The study shows that a 1 % increase in the area of rice paddy harvested will increase carbon dioxide emissions by 1.49 % in the long run, a 1 % increase in biomass-burned crop residues will increase carbon dioxide emissions by 1.00 % in the long run, a 1 % increase in cereal production will increase carbon dioxide emissions by 1.38 % in the long run, while a 1 % increase in agricultural machinery (tractors) will decrease carbon dioxide emissions by 0.09 % in the long run.

The Granger causality shows a bidirectional causality between carbon dioxide emissions and cereal production and carbon dioxide emissions and biomass-burned crop residues. In addition, there was a unidirectional causality running from carbon dioxide emissions to the area of rice paddy harvested, carbon dioxide emissions to agricultural machinery, carbon dioxide emissions to agriculture value added, carbon dioxide emissions to enteric emissions, and carbon dioxide emissions to emissions of nitrous oxide from manure application.

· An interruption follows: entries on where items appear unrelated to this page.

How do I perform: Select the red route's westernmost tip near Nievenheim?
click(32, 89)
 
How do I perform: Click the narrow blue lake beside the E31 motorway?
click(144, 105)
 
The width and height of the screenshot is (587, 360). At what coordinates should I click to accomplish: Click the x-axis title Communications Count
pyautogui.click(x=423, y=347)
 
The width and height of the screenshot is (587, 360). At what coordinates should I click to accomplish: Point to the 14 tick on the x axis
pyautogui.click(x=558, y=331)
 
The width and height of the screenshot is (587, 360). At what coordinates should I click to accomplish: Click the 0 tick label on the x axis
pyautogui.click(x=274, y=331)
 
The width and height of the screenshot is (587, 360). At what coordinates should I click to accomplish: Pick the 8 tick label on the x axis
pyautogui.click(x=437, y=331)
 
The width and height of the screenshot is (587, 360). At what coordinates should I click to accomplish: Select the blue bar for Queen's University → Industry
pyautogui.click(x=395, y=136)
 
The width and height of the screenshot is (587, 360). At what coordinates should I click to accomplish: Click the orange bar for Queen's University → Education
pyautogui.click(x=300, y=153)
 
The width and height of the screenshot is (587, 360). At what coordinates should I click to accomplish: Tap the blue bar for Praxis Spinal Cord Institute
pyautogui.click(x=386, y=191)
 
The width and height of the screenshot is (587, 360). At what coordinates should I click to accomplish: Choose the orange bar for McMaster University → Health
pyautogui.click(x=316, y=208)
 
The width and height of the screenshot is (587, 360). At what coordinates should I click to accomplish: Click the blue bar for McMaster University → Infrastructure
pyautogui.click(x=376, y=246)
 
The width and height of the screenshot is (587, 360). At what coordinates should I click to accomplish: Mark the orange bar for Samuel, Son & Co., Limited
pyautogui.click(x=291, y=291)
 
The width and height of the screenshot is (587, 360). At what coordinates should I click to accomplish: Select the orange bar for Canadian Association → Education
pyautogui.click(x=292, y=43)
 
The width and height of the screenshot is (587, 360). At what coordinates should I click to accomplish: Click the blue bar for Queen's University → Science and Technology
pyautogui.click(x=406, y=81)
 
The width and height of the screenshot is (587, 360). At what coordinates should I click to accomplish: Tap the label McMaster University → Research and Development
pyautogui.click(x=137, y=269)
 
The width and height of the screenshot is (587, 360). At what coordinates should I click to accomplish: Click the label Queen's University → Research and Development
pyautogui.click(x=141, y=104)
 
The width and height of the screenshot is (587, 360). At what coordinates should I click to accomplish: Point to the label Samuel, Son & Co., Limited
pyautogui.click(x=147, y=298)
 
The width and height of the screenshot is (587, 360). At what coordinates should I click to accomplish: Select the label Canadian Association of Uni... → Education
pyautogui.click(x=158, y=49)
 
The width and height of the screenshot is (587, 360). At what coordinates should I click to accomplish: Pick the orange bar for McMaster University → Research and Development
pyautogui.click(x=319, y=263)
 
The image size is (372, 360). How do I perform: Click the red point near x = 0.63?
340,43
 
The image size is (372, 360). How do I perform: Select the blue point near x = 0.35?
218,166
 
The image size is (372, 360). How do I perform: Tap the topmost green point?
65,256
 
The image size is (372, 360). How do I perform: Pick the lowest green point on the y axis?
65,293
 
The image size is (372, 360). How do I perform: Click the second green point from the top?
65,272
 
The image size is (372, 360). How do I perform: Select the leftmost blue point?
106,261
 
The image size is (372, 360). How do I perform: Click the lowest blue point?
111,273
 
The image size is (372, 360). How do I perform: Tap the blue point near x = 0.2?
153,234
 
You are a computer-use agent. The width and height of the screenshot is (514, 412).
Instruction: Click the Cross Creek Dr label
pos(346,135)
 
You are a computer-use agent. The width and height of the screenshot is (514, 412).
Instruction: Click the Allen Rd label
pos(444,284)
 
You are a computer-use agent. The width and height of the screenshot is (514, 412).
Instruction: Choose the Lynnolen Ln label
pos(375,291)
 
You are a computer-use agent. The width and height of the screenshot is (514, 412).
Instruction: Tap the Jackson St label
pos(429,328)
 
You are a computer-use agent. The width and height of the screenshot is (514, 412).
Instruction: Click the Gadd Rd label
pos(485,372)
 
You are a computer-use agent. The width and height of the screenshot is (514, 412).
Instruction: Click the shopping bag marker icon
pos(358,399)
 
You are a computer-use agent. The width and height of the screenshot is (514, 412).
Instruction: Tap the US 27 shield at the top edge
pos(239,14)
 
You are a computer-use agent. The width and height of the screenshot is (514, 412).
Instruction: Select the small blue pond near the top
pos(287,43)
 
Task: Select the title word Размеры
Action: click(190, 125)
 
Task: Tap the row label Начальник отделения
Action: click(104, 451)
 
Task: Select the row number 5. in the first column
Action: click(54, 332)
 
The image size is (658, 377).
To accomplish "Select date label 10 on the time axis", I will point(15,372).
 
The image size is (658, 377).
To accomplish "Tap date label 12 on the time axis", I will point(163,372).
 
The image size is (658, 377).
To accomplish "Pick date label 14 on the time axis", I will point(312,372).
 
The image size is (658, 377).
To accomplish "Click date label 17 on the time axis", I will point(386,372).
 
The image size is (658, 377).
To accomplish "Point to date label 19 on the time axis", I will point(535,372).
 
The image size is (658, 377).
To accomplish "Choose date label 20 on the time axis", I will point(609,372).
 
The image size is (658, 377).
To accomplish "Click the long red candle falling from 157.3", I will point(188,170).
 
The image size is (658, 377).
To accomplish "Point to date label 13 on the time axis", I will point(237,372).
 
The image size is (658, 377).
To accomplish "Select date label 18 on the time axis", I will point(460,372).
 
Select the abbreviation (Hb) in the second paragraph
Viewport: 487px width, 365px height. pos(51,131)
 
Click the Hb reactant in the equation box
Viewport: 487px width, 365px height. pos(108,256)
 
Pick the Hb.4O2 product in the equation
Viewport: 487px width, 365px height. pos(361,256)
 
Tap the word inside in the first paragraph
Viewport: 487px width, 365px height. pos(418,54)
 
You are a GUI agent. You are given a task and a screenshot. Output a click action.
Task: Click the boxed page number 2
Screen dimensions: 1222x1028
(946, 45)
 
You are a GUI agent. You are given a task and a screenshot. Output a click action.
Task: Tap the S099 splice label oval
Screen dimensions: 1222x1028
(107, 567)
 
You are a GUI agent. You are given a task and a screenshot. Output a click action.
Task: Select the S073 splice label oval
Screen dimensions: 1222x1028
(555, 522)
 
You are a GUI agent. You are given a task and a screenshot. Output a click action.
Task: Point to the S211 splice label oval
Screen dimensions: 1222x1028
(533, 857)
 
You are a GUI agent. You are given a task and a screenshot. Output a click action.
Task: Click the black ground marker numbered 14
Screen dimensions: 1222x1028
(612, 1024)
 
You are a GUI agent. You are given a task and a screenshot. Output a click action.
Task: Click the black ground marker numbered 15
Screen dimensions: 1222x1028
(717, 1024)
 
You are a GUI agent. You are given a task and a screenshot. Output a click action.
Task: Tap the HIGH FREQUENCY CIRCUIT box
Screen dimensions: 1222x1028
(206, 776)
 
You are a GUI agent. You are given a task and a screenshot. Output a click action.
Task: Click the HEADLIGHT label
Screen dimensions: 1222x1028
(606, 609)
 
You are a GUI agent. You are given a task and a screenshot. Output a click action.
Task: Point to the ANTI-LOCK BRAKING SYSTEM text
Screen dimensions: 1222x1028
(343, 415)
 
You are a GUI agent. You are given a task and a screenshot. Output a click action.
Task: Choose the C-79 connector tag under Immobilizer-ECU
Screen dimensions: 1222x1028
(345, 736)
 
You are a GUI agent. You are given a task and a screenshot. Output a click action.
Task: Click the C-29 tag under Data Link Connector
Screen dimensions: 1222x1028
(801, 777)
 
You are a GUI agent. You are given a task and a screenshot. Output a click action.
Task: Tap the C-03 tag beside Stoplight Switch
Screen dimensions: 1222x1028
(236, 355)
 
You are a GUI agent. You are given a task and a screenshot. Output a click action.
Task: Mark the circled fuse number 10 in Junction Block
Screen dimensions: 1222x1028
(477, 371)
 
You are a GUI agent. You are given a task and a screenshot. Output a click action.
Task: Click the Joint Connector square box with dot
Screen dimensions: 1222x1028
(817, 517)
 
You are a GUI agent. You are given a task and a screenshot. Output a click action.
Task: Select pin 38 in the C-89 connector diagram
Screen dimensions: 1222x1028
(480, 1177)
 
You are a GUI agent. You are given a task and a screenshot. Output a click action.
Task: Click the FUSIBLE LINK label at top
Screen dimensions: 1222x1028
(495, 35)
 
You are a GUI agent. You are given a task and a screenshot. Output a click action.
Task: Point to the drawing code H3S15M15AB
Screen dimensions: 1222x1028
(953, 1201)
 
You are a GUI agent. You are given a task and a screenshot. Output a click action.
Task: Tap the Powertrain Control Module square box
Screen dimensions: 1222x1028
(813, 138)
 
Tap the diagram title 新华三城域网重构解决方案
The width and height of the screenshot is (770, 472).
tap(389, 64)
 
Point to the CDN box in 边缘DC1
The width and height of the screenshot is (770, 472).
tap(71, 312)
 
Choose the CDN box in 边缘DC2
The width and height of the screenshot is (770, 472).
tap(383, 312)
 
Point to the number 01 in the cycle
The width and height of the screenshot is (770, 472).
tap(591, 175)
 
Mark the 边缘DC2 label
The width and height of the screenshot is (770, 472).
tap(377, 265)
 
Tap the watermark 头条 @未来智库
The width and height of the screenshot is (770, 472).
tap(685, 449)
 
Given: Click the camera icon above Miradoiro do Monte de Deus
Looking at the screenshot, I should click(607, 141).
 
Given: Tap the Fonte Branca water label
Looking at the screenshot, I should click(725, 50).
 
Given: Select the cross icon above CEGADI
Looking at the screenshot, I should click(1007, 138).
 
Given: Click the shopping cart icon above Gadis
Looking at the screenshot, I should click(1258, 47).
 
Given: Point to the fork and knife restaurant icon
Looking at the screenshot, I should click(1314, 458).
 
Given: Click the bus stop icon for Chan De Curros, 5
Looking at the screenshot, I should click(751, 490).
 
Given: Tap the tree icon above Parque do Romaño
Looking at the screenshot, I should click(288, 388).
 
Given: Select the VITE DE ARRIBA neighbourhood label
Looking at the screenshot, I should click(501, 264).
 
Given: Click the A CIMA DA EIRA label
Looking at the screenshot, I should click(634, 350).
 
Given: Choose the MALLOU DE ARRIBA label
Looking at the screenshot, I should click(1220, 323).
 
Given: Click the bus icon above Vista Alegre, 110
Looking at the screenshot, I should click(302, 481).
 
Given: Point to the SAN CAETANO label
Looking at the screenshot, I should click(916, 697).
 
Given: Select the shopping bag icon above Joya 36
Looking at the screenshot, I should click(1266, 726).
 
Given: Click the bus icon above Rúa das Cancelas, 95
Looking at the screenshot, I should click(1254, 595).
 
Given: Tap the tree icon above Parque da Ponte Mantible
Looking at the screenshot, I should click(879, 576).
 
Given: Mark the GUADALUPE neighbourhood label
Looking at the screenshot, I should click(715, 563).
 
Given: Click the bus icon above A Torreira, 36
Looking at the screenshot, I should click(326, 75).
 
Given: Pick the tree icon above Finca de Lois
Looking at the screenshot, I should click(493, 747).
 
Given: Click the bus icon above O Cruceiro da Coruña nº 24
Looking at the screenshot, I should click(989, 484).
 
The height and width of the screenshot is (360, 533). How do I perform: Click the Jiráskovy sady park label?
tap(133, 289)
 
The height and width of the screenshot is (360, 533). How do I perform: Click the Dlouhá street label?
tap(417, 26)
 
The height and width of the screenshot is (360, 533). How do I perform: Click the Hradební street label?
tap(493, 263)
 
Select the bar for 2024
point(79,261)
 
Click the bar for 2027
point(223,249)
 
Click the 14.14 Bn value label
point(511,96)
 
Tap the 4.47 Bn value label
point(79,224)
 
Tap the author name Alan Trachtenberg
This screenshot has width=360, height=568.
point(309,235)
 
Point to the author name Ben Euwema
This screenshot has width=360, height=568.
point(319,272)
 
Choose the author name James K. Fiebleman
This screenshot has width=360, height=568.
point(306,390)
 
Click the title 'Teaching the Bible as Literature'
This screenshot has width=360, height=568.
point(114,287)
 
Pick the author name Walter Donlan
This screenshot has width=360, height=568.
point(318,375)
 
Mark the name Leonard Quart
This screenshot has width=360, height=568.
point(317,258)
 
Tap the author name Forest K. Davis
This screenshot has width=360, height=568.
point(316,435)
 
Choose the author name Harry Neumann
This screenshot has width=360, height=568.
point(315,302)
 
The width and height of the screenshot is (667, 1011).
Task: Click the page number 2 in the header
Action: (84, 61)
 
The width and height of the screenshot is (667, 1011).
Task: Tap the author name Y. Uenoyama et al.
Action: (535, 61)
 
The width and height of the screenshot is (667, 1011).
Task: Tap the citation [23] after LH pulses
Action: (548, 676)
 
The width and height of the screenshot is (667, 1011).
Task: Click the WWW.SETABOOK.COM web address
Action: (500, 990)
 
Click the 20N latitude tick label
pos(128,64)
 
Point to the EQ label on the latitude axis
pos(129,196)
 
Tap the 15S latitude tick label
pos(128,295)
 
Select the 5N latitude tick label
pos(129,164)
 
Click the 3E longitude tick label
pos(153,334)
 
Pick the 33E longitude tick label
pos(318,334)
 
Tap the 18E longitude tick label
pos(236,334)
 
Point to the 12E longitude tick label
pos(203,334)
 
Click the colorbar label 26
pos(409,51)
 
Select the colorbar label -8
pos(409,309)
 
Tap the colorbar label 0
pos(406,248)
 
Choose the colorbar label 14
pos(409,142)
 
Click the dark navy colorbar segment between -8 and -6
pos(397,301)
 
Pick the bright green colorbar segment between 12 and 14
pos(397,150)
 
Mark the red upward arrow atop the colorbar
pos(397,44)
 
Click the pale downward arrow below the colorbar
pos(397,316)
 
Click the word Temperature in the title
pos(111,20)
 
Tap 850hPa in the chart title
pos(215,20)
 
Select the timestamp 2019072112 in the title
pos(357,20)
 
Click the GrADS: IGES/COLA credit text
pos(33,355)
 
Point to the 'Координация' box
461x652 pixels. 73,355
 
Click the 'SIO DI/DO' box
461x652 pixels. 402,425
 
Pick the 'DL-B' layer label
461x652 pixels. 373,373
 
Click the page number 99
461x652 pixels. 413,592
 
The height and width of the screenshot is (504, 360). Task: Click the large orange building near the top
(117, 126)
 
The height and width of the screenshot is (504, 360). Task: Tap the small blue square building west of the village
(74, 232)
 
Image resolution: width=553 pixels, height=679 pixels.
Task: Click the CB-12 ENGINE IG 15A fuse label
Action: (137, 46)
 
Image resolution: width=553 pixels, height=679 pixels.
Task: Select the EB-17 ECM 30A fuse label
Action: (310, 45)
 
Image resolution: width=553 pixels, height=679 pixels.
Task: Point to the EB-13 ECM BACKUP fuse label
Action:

Results from the vector error correction model shows that the combined effect of biomass-burned crop residues, agriculture value added, enteric emissions of methane, emissions of nitrous oxide from manure application, emissions of carbon dioxide equivalent of nitrous oxide from synthetic fertilizers, stock of livestock, agricultural machinery, area of rice paddy harvested, and cereal production affect carbon dioxide emissions in the long run. A visual inspection of the regression line in Fig. 1 throws more light on the vector error correction model. It is evidential that an increase in value-added agricultural products and agricultural machinery like tractors and wheelers reduce the rate of carbon dioxide emissions. Harvest and post-harvest losses have become the major burden of Ghana’s agricultural sector. The majority of Ghana’s farming communities are located in rural areas with low harvest and post-harvest management systems which affect the carbon footprint as agricultural products deteriorate. Poor value addition to agricultural products has recently affected the food commodity market leading to an extreme food price volatility. Improving the use of energy-saving agricultural machinery in Ghana would help reduce carbon dioxide emissions in the long run. Improving manure management by employing carbonization technologies for livestock excretion thus, utilization of manure for energy generation would reduce enteric emissions of methane thereby reducing carbon dioxide emissions. Employing high-speed puddling machines in the area of rice paddy harvested would play a role in the reduction of methane emissions from rice harvesting. Cycle usage of biomass residues into effective use rather than burning it in open fields would help reduce carbon dioxide emissions. A recent study shows that biomass residue can be used to generate electricity while providing economic advantages (Asumadu-Sarkodie and Owusu 2016e; Mohiuddin et al. 2016b). Finally, reducing the use and input of fertilizer on farm land during crop production would help reduce nitrous oxide emissions thereby reducing environmental pollution.

Future studies should employ multivariate analysis methods like non-linear iterative partial least squares or statistically inspired modification of partial least squares that are capable of dealing with problems of multicollinearity which falls short in econometric methods like vector error correction model which limits the use of important explanatory variables.